Menos mal que Pedro Robles, de casta le viene al galgo, estuvo rápido cuando lo requirieron, llamó al negocio de Álvarez Quintero, pidió al personal que aguantara y... todos aguantaron. Mesas para Josep Carreras, sus familiares y algún colaborador directo. Hasta pasadas las tres de la madrugada. Esta es la realidad de una ciudad a la que no sólo faltan infraestructuras que no terminan de recibir la inversión necesaria en los presupuestos públicos, sino que solventa situaciones básicas a base del voluntarismo de algunos empresarios. Al final es la ciudad la que sale ganando o perdiendo en determinadas situaciones.
Ocurre con Josep Carreras, uno de nuestros personajes más internacionales, pero sucede con cientos de clientes anónimos, sevillanos todos, que se ven de nuevo orillados de una hostelería a la que, por fortuna, vuelven con fuerza los turistas. Un empresario del barrio de San Lorenzo, el popular Ramón de la abacería, nos lo confirmaba y comentaba: “Afortunadamente a mi negocio llegan guiris gastronómicos que no suelen venir a por la sangría de tetra brick y la paella congelada. Sigo teniendo tapas... ¡a un euro! Como siempre. Y para rizar el rizo, los domingos hay una tertulia cofrade... Tenemos parroquianos de manzanilla y aceitunas a los que le damos su sitio, porque son los de todos los días. Los de aquí alargan sus comidas, lo cual nos encanta... En fin, que estoy totalmente de acuerdo con tu análisis, porque, como cliente, me afecta mucho toda la realidad de la hostelería sevillana”.

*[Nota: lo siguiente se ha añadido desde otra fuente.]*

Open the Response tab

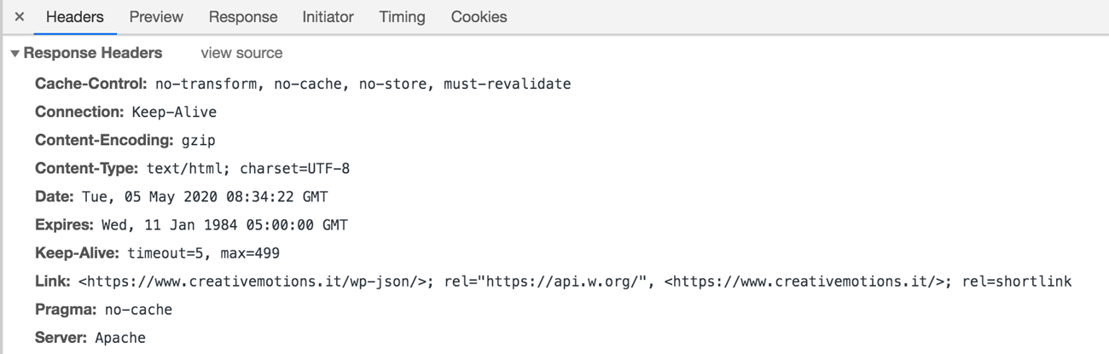point(243,17)
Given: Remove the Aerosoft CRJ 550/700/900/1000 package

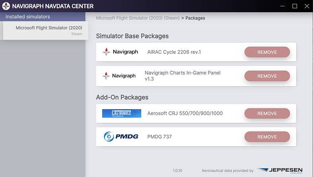Looking at the screenshot, I should pos(267,113).
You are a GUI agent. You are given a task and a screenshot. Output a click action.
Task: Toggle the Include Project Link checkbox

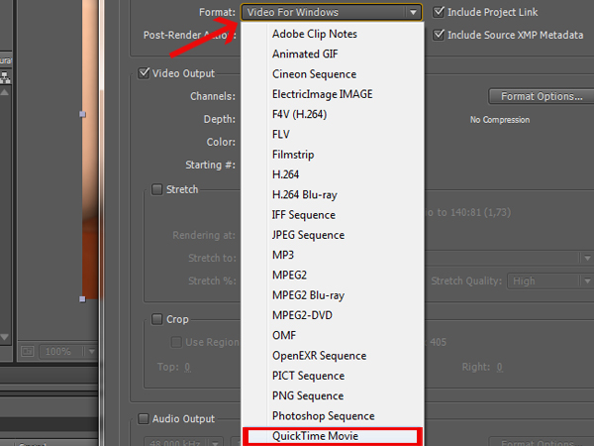click(439, 13)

Los bares forman parte de la red de instituciones de una ciudad como Sevilla. Como las cofradías o los clubes de fútbol. Los bares hacen ciudad, dicho sea en una expresión que le encanta a los políticos. Robles hizo ciudad al atender a Carreras, como Ramón hace ciudad cuando cuida al cliente de toda la vida, al parroquiano de la manzanilla y las aceitunas, que es el que nunca le ha fallado en los meses huérfanos de turistas.
Qué lejos vemos ahora la posibilidad siquiera de aspirar a pasar el corte en una hipotética carrera olímpica. Si canta Carreras y baila Baras en la Plaza de España y resulta que no hay sitio para cenar... salvo si Robles le echa el capote no ya al tenor, sino a la ciudad misma. Tal vez simplemente aspiramos a seguir siendo hiperdependientes del sector servicios... pero a la carta. Eso sí. Sin esfuerzos extras.